A definição da palavra creator, historicamente associada a influenciadores de entretenimento, youtubers e criadores de conteúdo para redes sociais de massa, vem passando por uma reconfiguração no mercado corporativo. Uma nova frente de produtores de conteúdo cresce no ambiente digital: executivos, CEOs, advogados, médicos, investidores e empreendedores que utilizam o LinkedIn como plataforma para construir autoridade, compartilhar conhecimentos técnicos e gerar oportunidades B2B.
Nesse cenário, a rede profissional assumiu papel estratégico na comunicação institucional. Publicações assinadas diretamente por lideranças executivas frequentemente alcançam níveis de engajamento e alcance superiores aos das páginas corporativas oficiais, aproximando diretores e fundadores de clientes, investidores, parceiros de negócios e profissionais de imprensa.
Para Victor Cabral, especialista em creator economy e fundador da Cabral Levers — hub de conexão entre influenciadores e marcas —, essa transição sinaliza a profissionalização e maturação da influência digital. “A creator economy deixou de ser um mercado exclusivo do entretenimento. Hoje, a influência também nasce da experiência, da capacidade de compartilhar conhecimento e da construção consistente de autoridade. O novo creator pode estar à frente de uma grande empresa, liderar uma área estratégica ou ser uma referência técnica no seu segmento”, analisa.
A mudança acompanha novas abordagens em gestão de reputação de marcas.
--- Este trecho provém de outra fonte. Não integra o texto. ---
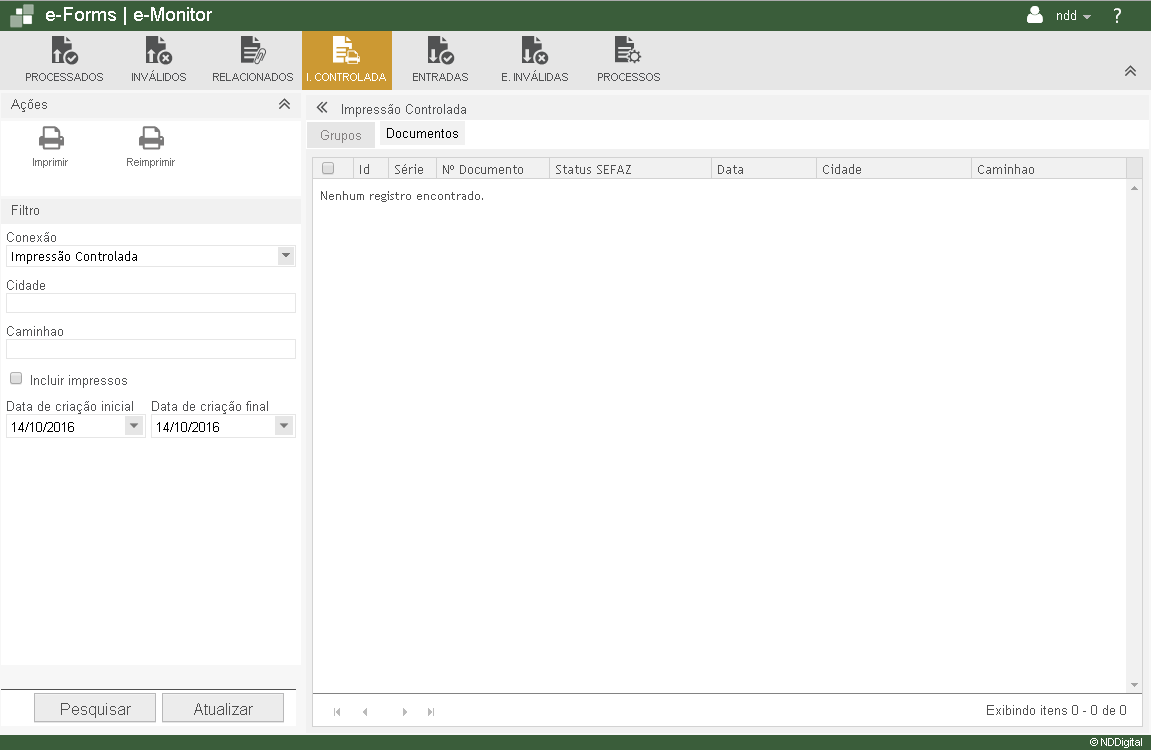Check the select-all checkbox in table header

tap(328, 168)
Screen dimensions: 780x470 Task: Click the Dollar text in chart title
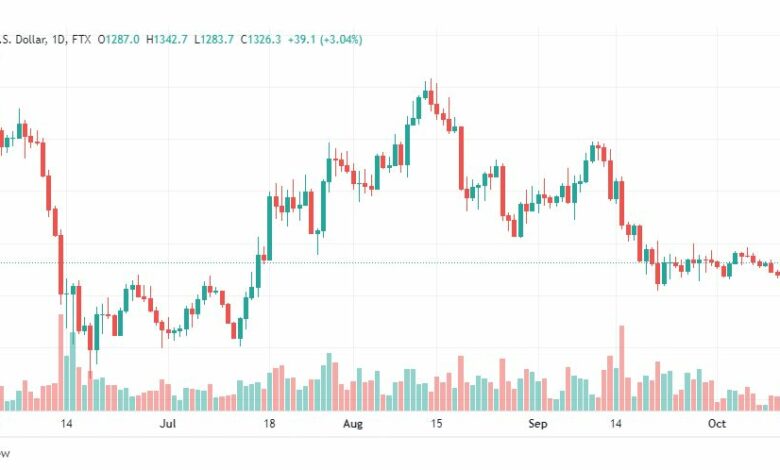pyautogui.click(x=31, y=39)
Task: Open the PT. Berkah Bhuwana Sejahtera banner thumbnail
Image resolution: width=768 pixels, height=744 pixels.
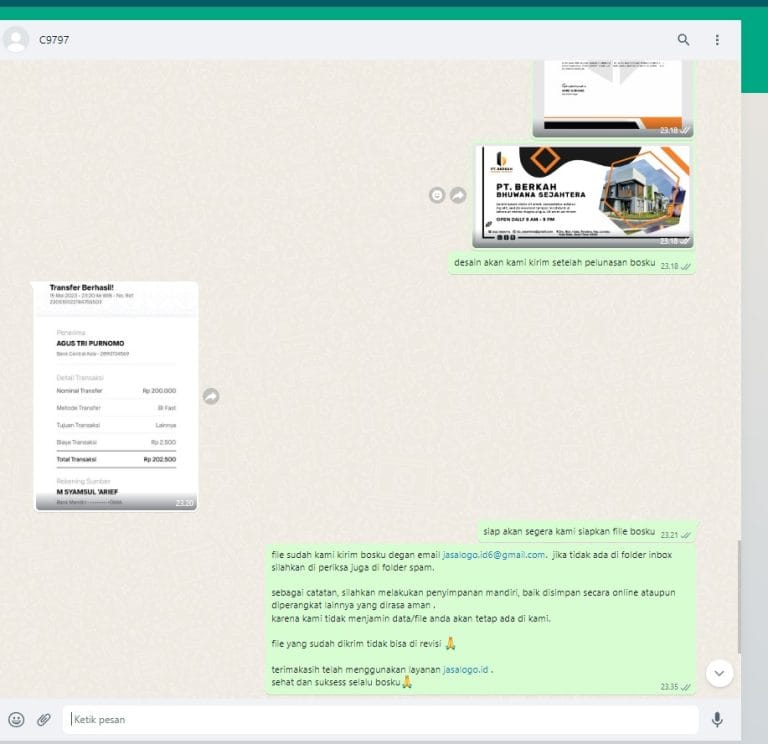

A comunicação corporativa tradicional, antes centralizada unicamente nos canais institucionais da empresa, passa a ser distribuída também pelos perfis de seus porta-vozes, humanizando organizações por meio da exposição de bastidores, narrativas de negócios e posicionamentos de mercado.
A evolução desse formato demandou a estruturação de equipes dedicadas ao suporte dessas lideranças. Atualmente, executivos recorrem a profissionais de jornalismo, social media, estrategistas de comunicação e ghostwriters para transformar experiências do cotidiano corporativo em artigos, newsletters, vídeos e publicações estratégicas integradas ao planejamento da empresa.
Segundo Cabral, o movimento consolida uma nova etapa no ecossistema de conteúdo. “Estamos vendo nascer uma economia da influência baseada em conhecimento, não em entretenimento. O ativo mais valioso desses profissionais não é a quantidade de seguidores, mas a credibilidade construída ao longo da carreira. É uma influência que gera negócios, atrai talentos, fortalece marcas e abre espaço para novas oportunidades”, conclui o executivo.